1 – Considerato che è stata depositata relazione del seguente contenuto:
“Con sentenza n. 1554/2010, depositata in data 31 dicembre 2010, la Corte di appello di Catanzaro, in parziale riforma della decisione resa dal Tribunale di Crotone, riconosceva in favore di M.G. l’assegno mensile di invalidità con decorrenza dall’1/1/2008 e cioè dal momento della provata mancanza di occupazione ai sensi della legge n. 244 del 24/12/2007.
Avverso tale sentenza ha proposto ricorso per cassazione l’I.N.P.S. affidato ad un motivo.
M.G. è rimasta solo intimata.
Con l’unico articolato motivo l’I.N.P.S. denuncia violazione e errata applicazione dell’art. 13 della legge n. 118 del 1971 nel testo sostituito dall’art. 1, comma 35, della l. n. 247/2007, dell’art. 2697 cod. civ. in relazione all’art. 360 n. 3 cod. proc. civ.. Si duole del fatto che la Corte territoriale abbia ritenuto che, con l’entrata in vigore della legge n. 247/2007, possa ritenersi superata la necessità di offrire giudizialmente la prova del requisito della mancata occupazione. Osserva, al riguardo, che anche dopo la modifica introdotta dall’art. 1, comma 35 L. n. 247 cit., il requisito dell’incollocazione al lavoro si configura quale elemento costitutivo del diritto all’assegno di assistenza per cui era onere dell’interessata allegare e provare il mancato svolgimento di attività lavorativa. In questa prospettiva sottolinea che la dichiarazione sostitutiva che l’interessata era tenuta a presentare annualmente all’I.N.P.S., di non svolgere attività lavorativa, valeva solo a semplificare l’iter procedimentale ed i rapporti tra il cittadino e la Pubblica Amministrazione ma non poteva sortire alcun effetto in ordine alla distribuzione dell’onere probatorio in sede giudiziale.
Il ricorso è manifestamente fondato.
Questa Corte ha affermato che anche dopo la novella introdotta dall’art. 1, comma 35 della L. n. 247 del 2007, il mancato svolgimento di attività lavorativa costituisce elemento costitutivo del diritto all’assegno di assistenza la cui prova, peraltro, non può essere fornita in giudizio mediante mera dichiarazione dell’interessato, anche se rilasciata con le formalità previste dalla legge per le autocertificazioni (Cass. 20 dicembre 2010, n. 25800; id. 11 febbraio 2011, n. 3552; 28 agosto 2013, n. 19833; 3 marzo 2014, n. 4942).

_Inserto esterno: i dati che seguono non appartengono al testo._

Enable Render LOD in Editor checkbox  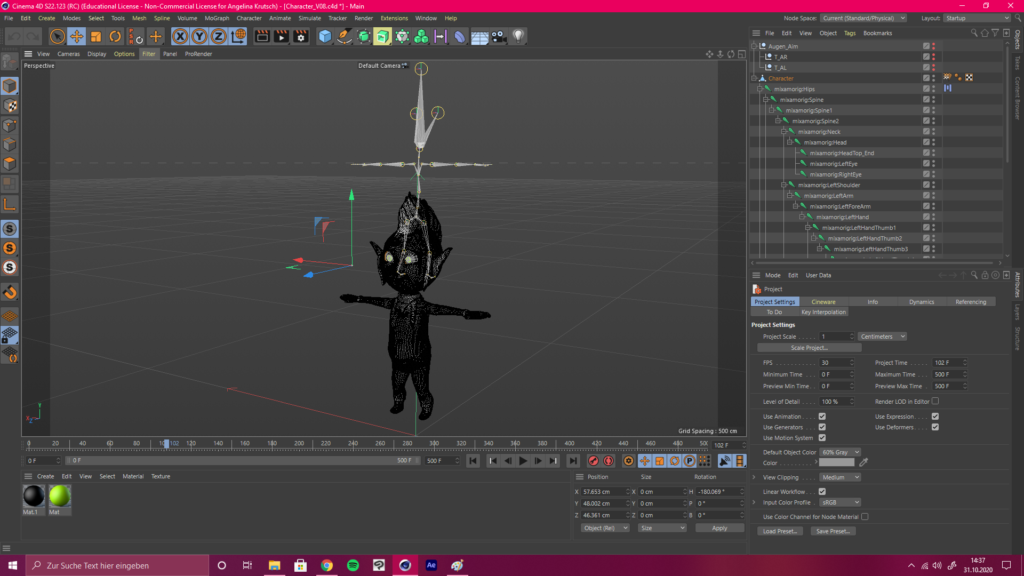[x=935, y=401]
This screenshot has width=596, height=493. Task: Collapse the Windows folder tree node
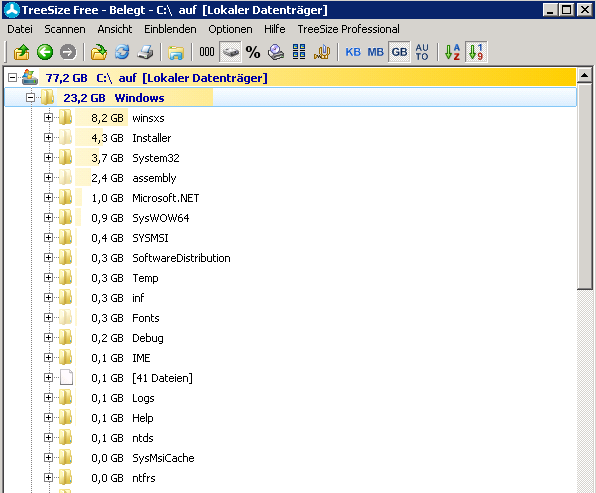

La Corte di appello di Catanzaro non si è attenuta a tale principio in quanto, esclusa la necessità della iscrizione nelle liste del collocamento obbligatorio, non ha svolto alcun accertamento in ordine al requisito del mancato svolgimento di attività lavorativa.
In conclusione, si propone l’accoglimento del ricorso, con cassazione della sentenza impugnata e rinvio della causa ad altro giudice, che farà applicazione dell’indicato principio di diritto, il tutto con ordinanza, ai sensi dell’art. 375 cod. proc. civ., n. 5”.
2 – Questa Corte ritiene che le osservazioni in fatto e le considerazioni e conclusioni in diritto svolte dal relatore siano del tutto condivisibili, siccome coerenti alla consolidata giurisprudenza di legittimità in materia e che ricorra con ogni evidenza il presupposto dell’art. 375, n. 5, cod. proc. civ. per la definizione camerale del processo.
3 – Conseguentemente, il ricorso va accolto e va cassata la sentenza impugnata con rinvio, anche per le spese del presente giudizio di legittimità, alla Corte di appello di Catanzaro, in diversa composizione.

P.Q.M.

LA CORTE accoglie il ricorso; cassa la sentenza impugnata e rinvia, anche per le spese del presente giudizio di legittimità, alla. Corte di appello di Catanzaro, in diversa composizione.